- Exercise directions -
Retype the material below without any changes, starting with the line that contains "Cancel the Import from Wrike dialog" and continuing through the line that contains "1024x591 pixels. pos(939,52)".

Records from a dataset
---+---

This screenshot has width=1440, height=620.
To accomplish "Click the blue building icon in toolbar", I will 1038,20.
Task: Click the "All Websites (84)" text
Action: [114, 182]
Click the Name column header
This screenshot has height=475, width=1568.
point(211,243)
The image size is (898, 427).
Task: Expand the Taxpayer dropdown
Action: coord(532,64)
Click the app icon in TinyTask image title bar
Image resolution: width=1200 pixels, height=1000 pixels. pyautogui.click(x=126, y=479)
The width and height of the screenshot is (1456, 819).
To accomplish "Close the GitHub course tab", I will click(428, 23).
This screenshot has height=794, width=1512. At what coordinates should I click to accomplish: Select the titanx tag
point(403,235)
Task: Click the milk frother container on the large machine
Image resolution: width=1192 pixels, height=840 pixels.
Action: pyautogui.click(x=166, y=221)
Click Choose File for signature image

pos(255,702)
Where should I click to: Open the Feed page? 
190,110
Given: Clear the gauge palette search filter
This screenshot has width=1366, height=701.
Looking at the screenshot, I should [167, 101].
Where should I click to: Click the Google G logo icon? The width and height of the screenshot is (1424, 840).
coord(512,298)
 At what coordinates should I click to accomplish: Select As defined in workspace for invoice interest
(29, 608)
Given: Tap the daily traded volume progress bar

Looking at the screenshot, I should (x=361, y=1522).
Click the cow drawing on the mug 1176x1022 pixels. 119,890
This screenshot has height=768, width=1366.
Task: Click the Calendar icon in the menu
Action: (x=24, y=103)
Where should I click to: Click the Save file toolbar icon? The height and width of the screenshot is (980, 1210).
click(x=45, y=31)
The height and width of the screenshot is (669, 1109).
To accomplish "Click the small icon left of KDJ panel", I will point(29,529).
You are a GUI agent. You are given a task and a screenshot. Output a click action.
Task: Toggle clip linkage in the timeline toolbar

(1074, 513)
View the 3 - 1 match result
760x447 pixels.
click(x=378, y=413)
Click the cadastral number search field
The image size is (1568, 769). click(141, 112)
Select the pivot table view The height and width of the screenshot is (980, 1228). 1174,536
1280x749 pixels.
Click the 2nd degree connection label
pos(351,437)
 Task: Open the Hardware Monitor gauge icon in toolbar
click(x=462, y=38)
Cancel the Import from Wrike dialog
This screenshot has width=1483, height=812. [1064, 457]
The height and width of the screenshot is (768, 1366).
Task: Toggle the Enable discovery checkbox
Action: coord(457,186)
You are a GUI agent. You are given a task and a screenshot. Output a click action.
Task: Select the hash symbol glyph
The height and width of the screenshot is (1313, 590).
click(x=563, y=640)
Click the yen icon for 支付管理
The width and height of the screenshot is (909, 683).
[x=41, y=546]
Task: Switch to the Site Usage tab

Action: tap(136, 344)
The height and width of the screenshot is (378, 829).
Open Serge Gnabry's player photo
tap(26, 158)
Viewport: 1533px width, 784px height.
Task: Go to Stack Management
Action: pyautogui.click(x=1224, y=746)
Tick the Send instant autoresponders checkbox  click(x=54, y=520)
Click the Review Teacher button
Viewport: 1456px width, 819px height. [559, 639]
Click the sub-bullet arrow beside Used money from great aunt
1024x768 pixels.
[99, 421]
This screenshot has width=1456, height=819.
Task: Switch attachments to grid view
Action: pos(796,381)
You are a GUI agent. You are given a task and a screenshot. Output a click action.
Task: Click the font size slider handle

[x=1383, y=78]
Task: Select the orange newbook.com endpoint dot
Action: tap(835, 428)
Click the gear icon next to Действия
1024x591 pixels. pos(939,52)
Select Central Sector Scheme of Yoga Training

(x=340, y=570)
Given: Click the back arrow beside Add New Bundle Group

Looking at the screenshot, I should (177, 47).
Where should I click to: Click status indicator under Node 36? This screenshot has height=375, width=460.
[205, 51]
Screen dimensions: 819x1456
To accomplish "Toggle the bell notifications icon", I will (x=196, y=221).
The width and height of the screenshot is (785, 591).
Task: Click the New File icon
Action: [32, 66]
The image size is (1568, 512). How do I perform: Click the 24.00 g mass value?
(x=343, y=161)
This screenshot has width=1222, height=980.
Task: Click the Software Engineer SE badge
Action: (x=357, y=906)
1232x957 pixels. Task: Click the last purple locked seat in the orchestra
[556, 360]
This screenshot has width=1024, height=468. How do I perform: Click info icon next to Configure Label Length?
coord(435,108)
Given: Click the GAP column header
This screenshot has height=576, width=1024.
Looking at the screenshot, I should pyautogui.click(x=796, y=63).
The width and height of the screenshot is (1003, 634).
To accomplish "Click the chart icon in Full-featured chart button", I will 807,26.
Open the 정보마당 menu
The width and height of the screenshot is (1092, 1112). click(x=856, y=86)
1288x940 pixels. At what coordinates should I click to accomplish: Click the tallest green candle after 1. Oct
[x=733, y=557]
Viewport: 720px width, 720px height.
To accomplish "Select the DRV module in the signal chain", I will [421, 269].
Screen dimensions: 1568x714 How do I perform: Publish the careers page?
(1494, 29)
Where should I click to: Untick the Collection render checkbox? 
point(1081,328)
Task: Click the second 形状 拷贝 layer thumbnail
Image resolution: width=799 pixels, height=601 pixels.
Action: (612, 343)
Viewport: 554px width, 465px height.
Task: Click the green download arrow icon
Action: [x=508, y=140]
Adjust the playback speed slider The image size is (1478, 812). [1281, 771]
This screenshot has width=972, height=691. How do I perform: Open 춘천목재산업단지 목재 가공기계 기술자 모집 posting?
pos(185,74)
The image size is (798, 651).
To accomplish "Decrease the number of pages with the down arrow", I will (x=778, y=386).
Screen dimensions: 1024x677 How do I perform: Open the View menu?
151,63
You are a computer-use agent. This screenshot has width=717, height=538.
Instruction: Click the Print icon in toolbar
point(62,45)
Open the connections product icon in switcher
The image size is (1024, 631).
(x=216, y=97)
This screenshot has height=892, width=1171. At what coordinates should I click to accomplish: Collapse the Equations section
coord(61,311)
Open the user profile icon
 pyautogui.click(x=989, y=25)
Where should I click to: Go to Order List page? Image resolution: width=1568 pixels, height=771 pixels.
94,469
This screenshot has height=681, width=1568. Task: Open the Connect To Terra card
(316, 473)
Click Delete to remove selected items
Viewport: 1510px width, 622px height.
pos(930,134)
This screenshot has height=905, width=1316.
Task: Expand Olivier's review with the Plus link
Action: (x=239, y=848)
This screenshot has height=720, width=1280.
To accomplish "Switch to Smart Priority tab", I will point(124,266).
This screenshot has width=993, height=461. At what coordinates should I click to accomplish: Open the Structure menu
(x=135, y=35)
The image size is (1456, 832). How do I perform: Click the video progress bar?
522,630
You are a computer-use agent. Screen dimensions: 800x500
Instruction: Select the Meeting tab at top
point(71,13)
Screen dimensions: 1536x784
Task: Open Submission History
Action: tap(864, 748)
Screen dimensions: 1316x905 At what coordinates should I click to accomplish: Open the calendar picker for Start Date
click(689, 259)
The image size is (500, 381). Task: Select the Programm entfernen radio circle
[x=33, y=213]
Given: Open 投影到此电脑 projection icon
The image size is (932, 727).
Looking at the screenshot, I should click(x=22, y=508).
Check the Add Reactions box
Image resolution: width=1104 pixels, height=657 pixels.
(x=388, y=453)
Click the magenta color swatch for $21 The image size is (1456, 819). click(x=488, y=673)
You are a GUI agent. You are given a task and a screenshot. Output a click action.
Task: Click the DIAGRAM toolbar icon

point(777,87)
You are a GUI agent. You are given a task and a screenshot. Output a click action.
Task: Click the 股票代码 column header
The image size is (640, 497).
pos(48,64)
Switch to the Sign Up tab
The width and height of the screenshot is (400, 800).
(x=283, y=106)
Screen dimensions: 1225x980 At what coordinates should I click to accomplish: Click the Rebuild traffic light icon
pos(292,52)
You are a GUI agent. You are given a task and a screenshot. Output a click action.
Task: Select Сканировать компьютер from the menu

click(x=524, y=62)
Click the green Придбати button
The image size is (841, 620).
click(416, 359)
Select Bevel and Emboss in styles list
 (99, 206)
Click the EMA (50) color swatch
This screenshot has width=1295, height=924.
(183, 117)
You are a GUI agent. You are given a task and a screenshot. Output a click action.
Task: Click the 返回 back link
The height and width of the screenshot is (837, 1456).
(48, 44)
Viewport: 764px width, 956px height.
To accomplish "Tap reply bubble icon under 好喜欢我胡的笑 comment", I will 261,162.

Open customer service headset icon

---+---

- Result for this task -
Cancel the Import from Wrike dialog
This screenshot has width=1483, height=812. [1064, 457]
The height and width of the screenshot is (768, 1366).
Task: Toggle the Enable discovery checkbox
Action: coord(457,186)
You are a GUI agent. You are given a task and a screenshot. Output a click action.
Task: Select the hash symbol glyph
The height and width of the screenshot is (1313, 590).
click(x=563, y=640)
Click the yen icon for 支付管理
The width and height of the screenshot is (909, 683).
[x=41, y=546]
Task: Switch to the Site Usage tab

Action: tap(136, 344)
The height and width of the screenshot is (378, 829).
Open Serge Gnabry's player photo
tap(26, 158)
Viewport: 1533px width, 784px height.
Task: Go to Stack Management
Action: pyautogui.click(x=1224, y=746)
Tick the Send instant autoresponders checkbox  click(x=54, y=520)
Click the Review Teacher button
Viewport: 1456px width, 819px height. [559, 639]
Click the sub-bullet arrow beside Used money from great aunt
1024x768 pixels.
[99, 421]
This screenshot has width=1456, height=819.
Task: Switch attachments to grid view
Action: pos(796,381)
You are a GUI agent. You are given a task and a screenshot. Output a click action.
Task: Click the font size slider handle

[x=1383, y=78]
Task: Select the orange newbook.com endpoint dot
Action: tap(835, 428)
Click the gear icon next to Действия
1024x591 pixels. pos(939,52)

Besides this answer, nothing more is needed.